Mandelbrot Set- definitive point testing

[Savant13]

For those of you not familiar with the mandelbrot set, it is the set of all complex numbers c for which the following transform remains finite for an infinite number of iterations:

z --> z^2 + c

z is 0 for the first iteration

My question is this: How can I conclusively determine whether a number is part of the Mandelbrot Set? I am not looking for an approximation, I can do that on my own.

 

[Savant13]

Should I have posted this somewhere else?

 

[gel]

maybe no-one knows the answer?

I've never studied the Mandlebrot set, but can say the following

- if c is not in the Mandlebrot set then the sequence z_n will eventually diverge, and you can prove this with certainty just by evaluating the sequence accurately enough until z becomes large.

- for certain values of c the sequence z_n will be eventually be periodic and c will be in the Mandlebrot set, and you could compute these values as solutions of polynomials.

- for more general points in the Mandlebrot set I doubt that there is such an algorithm.

edit: Wikipedia seems to back up what I just said

In the Blum-Shub-Smale model of real computation, the Mandelbrot set is not computable, but its complement is computably enumerable. However, many simple objects (e.g., the graph of exponentiation) are also not computable in the BSS model.

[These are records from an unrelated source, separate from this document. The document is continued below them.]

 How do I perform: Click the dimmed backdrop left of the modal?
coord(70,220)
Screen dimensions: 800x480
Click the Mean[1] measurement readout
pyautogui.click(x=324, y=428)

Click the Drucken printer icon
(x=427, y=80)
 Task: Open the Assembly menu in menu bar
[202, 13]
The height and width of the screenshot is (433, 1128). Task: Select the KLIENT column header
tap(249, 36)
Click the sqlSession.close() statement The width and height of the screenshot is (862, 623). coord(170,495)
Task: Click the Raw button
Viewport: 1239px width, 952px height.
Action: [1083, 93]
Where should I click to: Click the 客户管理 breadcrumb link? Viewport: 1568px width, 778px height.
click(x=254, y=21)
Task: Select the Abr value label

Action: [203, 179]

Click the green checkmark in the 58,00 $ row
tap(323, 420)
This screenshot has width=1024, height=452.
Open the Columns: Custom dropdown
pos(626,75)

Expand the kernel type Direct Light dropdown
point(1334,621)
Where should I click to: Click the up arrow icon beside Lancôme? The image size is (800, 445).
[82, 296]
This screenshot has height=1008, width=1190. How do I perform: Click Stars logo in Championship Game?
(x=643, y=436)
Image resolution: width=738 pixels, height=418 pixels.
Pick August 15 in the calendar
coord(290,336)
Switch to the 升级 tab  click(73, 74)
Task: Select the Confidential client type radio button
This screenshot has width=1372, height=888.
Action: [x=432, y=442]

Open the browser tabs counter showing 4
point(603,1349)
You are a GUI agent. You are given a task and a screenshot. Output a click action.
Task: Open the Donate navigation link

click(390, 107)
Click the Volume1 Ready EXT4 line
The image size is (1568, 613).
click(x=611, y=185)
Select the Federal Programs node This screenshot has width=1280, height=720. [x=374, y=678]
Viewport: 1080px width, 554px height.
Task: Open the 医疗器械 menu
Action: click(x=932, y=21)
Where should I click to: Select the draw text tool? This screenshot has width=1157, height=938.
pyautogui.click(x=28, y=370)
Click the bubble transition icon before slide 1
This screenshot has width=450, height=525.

At present it is unknown whether the Mandelbrot set is computable in models of real computation based on computable analysis, which correspond more closely to the intuitive notion of "plotting the set by a computer." Hertling has shown that the Mandelbrot set is computable in this model if the hyperbolicity conjecture is true.

 

[Savant13]

maybe no-one knows the answer?

I've never studied the Mandlebrot set, but can say the following

- if c is not in the Mandlebrot set then the sequence z_n will eventually diverge, and you can prove this with certainty just by evaluating the sequence accurately enough until z becomes large.

- for certain values of c the sequence z_n will be eventually be periodic and c will be in the Mandlebrot set, and you could compute these values as solutions of polynomials.

- for more general points in the Mandlebrot set I doubt that there is such an algorithm.

edit: Wikipedia seems to back up what I just said

Evalutating until c becomes large doesn't work except as an approximation. c can get very large as long as it converges finitely eventually. You also cannot prove that c does not converge to a finite number or range through such evaluation.

 

[Hurkyl]

c can get very large as long as it converges finitely eventually.

If c is sufficiently large, iterating must diverge to infinity.
If z becomes sufficiently large, iterating must diverge to infinity.